**** Material provided

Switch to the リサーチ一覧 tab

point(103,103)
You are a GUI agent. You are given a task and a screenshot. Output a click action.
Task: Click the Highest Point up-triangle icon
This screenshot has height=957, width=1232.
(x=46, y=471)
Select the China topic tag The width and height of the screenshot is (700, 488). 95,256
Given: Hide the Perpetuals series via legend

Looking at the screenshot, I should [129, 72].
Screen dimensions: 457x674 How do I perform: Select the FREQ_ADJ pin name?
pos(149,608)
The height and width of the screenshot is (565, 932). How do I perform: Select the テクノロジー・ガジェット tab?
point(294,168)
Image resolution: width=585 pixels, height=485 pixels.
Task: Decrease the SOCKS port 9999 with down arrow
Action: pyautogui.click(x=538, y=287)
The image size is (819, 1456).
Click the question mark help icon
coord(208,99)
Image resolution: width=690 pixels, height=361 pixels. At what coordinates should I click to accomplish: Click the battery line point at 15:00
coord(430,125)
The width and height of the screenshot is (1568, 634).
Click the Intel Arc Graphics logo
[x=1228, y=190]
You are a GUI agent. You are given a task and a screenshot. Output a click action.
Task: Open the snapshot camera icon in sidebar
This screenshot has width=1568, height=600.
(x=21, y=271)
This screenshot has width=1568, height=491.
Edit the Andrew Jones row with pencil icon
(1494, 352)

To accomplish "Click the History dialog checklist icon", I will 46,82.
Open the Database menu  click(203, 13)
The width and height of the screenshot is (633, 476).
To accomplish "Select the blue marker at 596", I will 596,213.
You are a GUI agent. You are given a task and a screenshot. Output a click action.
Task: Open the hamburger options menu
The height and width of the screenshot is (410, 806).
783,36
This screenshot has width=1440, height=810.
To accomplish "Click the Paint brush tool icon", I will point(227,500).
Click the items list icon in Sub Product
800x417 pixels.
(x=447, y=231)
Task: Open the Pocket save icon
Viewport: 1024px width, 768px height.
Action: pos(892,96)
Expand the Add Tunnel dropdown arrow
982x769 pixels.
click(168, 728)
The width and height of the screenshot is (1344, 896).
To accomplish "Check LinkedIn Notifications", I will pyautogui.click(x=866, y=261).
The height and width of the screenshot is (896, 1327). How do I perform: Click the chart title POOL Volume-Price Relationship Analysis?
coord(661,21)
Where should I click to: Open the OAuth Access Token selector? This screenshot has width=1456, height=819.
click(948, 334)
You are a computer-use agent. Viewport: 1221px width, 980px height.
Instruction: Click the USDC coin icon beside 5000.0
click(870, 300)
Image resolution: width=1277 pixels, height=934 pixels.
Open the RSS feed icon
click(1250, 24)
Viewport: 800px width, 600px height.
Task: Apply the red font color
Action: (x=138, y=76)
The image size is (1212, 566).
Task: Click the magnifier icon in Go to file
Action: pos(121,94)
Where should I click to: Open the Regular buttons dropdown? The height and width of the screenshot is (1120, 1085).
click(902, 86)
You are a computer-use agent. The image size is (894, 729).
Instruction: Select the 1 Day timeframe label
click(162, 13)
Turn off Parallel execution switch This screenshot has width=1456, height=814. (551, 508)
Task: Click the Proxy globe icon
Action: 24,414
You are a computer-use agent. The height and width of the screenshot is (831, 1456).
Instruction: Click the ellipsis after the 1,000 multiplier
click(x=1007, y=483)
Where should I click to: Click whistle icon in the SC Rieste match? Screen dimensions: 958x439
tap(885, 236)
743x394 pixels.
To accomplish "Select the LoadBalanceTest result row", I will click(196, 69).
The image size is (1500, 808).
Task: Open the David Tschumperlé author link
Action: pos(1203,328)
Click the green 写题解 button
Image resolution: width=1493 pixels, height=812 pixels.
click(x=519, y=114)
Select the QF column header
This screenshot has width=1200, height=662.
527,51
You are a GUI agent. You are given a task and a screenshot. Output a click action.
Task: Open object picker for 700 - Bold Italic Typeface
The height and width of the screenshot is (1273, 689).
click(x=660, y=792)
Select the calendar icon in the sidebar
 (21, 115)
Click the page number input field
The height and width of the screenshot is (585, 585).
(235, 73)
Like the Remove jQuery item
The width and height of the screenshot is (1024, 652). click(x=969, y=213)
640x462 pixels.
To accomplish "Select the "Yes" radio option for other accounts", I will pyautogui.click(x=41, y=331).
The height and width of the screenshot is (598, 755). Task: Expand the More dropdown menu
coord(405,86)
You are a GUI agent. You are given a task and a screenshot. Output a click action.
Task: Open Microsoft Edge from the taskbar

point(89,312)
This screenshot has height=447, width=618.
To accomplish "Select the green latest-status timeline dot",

********

What is needed: Copy the records from the line with "This screenshot has height=447, width=618." through the end of the records, substituting "blue" for "green" and changing nothing else.

Completed task:
This screenshot has height=447, width=618.
To accomplish "Select the blue latest-status timeline dot",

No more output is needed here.